Da Voraussetzung der Strafbarkeit nach § 130 Absatz 3 StGB („Volksverhetzung“) ist, dass die Tathandlung „öffentlich oder in einer Versammlung“ begangen wird, also ein Verbreitungsakt hinzukommt, stelle der Strafbefehl „wesentliche gesetzliche Merkmale“ des Straftatbestandes nicht dar.

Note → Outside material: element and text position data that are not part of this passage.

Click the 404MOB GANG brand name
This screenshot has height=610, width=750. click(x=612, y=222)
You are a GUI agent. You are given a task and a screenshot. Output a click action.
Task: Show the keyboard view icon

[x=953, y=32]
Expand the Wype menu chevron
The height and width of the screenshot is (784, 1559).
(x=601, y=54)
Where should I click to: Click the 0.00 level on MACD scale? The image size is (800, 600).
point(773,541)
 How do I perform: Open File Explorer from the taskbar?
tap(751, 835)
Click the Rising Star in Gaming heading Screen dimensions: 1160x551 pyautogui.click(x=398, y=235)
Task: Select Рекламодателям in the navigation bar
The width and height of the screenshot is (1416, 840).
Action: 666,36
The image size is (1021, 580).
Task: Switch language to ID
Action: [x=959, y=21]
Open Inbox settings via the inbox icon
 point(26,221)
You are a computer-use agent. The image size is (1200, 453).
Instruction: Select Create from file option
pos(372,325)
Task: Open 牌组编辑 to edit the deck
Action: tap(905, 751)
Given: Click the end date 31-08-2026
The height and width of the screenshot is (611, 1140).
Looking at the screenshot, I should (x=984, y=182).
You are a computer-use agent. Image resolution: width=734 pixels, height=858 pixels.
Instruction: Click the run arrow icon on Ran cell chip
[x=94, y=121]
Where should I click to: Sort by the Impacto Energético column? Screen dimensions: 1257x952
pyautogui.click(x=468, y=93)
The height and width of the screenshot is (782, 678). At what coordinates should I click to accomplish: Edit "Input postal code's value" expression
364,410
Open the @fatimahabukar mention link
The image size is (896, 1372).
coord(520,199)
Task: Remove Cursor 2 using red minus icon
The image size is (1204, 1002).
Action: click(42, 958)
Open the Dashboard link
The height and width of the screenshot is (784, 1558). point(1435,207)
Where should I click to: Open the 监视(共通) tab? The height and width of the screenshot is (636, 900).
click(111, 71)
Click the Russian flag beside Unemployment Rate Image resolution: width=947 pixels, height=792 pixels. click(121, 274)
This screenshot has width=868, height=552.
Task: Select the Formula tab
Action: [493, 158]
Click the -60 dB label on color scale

Im vorliegenden Fall war die Schilderung des Verbreitungsweges von zentraler Bedeutung, weil entsprechende Äußerungen der Volksverhetzung nur in Deutschland strafbar sind, das Interview aber in einem schwedischen Bezahlfernsehsender ausgestrahlt werden sollte. Erst die Veröffentlichung in Deutschland, also nicht schon das Geben des Interviews unter Ausschluss der Öffentlichkeit, kann die Strafbarkeit begründen. Ob über die Ausstrahlung im Fernsehen hinaus eine Veröffentlichung im Internet von vorneherein geplant war und ob der Angeklagte Bischof Williamson mit diesem Verbreitungsweg rechnete lässt sich dem Strafbefehl nicht entnehmen. Dass es hierauf wesentlich ankam, ergibt sich auch aus der Tatsache, dass der Angeklagte, nachdem seine Äußerung auf ungeklärtem Weg vorab bekannt geworden war, vergeblich versucht hatte, eine zivilrechtliche Ausstrahlungsuntersagung in Deutschland zu erreichen.